START DATA FOR REVIEW
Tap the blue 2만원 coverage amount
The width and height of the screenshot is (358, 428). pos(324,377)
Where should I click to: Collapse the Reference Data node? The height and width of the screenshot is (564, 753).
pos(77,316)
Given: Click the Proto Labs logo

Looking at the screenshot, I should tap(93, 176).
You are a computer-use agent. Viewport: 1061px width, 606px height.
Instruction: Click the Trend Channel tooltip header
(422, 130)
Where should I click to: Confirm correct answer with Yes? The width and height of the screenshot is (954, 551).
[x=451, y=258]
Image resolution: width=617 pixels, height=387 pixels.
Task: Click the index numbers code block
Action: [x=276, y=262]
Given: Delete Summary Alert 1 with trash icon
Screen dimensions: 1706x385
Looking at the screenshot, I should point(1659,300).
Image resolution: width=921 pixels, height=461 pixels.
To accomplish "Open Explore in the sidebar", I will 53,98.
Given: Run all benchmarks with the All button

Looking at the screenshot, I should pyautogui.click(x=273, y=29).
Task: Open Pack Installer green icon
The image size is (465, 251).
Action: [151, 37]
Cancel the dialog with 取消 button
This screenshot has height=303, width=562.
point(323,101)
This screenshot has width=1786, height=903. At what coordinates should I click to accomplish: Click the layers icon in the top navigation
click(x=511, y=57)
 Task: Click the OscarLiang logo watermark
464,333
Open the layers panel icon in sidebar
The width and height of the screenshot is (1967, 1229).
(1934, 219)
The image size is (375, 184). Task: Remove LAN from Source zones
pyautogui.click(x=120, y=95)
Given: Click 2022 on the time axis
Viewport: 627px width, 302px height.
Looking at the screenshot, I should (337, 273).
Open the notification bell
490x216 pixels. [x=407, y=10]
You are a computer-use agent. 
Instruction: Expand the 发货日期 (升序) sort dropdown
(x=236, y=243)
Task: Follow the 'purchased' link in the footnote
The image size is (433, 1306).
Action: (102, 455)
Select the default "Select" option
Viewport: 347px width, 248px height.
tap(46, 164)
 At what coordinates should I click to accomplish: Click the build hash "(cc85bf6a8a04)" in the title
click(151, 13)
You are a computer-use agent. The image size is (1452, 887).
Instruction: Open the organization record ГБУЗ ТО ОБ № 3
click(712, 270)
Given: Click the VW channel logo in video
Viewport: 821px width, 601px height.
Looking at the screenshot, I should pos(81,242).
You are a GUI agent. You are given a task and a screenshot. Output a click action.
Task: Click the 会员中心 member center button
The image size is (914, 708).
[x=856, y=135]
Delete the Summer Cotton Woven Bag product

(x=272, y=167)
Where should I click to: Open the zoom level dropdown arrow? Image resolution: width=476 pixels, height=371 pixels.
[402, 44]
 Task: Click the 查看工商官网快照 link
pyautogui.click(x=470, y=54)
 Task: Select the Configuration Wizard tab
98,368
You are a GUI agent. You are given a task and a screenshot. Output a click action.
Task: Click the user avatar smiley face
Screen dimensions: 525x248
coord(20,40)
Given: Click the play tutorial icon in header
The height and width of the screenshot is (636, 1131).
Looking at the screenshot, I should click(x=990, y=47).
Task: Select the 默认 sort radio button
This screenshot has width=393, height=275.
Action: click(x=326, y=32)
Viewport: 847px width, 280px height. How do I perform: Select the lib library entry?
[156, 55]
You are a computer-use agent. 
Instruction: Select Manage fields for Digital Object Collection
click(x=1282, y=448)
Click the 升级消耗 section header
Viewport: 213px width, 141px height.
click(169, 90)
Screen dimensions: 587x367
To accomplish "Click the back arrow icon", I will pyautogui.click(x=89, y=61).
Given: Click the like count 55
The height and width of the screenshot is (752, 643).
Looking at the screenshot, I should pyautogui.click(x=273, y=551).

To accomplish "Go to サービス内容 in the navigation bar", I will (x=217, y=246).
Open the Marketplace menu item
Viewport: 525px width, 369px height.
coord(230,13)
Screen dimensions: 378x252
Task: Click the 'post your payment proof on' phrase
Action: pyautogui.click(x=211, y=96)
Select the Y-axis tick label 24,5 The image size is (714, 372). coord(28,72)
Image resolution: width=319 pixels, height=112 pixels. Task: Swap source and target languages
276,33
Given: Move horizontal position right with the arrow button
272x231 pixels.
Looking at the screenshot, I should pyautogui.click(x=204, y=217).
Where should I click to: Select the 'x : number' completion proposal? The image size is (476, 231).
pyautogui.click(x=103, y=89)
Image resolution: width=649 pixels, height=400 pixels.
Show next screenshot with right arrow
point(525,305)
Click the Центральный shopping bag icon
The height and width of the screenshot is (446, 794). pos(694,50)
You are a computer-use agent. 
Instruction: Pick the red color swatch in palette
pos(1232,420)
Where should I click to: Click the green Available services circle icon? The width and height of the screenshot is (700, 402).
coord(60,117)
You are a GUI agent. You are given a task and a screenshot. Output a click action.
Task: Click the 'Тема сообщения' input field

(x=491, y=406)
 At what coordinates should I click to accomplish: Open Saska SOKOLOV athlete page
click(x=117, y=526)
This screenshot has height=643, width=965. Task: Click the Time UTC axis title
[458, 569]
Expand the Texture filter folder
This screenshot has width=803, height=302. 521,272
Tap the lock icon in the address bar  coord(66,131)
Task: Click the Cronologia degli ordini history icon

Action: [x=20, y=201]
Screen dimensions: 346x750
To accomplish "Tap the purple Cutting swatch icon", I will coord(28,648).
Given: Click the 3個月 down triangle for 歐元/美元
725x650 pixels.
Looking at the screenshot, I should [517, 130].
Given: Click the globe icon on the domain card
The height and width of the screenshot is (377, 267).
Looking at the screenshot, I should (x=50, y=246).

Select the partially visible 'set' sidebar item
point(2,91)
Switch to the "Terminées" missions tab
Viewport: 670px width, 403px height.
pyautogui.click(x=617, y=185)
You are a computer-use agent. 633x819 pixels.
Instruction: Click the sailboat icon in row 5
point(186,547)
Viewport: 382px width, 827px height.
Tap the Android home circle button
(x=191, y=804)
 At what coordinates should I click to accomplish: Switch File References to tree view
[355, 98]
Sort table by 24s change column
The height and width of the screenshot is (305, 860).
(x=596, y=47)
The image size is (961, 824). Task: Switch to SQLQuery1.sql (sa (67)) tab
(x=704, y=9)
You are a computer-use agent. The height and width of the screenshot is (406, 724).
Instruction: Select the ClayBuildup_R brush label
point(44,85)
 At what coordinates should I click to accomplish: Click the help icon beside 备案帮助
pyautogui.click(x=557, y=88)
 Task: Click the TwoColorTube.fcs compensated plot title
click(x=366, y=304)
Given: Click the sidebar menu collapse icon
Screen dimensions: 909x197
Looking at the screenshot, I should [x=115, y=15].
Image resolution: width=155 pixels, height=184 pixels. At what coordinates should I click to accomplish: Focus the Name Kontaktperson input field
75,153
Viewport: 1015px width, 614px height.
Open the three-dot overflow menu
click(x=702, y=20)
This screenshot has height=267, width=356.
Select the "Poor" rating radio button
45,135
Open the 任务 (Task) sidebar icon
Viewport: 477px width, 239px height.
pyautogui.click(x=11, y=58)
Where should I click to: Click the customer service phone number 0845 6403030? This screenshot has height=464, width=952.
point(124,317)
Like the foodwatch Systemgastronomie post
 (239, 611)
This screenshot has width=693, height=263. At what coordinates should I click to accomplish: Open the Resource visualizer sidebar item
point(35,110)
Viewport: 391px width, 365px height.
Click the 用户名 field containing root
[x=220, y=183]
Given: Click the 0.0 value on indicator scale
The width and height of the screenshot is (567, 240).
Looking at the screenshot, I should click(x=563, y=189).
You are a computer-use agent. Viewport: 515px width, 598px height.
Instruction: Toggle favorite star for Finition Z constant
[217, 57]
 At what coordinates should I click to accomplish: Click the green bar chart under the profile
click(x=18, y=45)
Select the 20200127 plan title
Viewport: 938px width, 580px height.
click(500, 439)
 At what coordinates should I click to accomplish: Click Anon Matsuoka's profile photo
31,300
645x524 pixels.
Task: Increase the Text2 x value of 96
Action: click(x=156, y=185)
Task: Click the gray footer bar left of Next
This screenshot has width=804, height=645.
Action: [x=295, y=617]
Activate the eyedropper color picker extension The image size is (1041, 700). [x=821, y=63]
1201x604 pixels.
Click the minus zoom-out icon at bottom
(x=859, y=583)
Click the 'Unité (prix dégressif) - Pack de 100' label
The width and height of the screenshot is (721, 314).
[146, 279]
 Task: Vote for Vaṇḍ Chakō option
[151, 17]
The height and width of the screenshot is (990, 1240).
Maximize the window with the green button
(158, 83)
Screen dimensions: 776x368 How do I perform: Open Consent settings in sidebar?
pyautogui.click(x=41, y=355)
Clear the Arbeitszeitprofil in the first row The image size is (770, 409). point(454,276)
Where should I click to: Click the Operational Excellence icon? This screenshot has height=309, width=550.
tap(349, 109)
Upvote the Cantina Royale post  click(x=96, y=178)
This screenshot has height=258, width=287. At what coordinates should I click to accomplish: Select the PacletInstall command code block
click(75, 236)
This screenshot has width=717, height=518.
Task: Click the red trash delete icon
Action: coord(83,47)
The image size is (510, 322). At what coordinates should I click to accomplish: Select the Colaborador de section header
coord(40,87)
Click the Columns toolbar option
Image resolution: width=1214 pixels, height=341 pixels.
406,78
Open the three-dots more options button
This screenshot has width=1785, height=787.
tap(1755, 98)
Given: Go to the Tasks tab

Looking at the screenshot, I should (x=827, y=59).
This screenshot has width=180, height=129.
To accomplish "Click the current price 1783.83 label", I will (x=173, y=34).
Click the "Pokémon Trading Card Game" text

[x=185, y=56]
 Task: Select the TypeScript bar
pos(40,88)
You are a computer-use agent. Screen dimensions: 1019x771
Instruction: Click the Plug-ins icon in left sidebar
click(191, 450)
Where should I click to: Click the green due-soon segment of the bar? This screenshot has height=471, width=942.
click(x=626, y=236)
END DATA FOR REVIEW
# [INSTRUCTIONS FOR THE TASK]
Lines from the first one above through the line containing "You are a computer-use agent. Viewport: 1061px" are to be retyped exactly, both included, and nothing more.

# [RESULT OF THIS EXERCISE]
Tap the blue 2만원 coverage amount
The width and height of the screenshot is (358, 428). pos(324,377)
Where should I click to: Collapse the Reference Data node? The height and width of the screenshot is (564, 753).
pos(77,316)
Given: Click the Proto Labs logo

Looking at the screenshot, I should tap(93, 176).
You are a computer-use agent. Viewport: 1061px width, 606px height.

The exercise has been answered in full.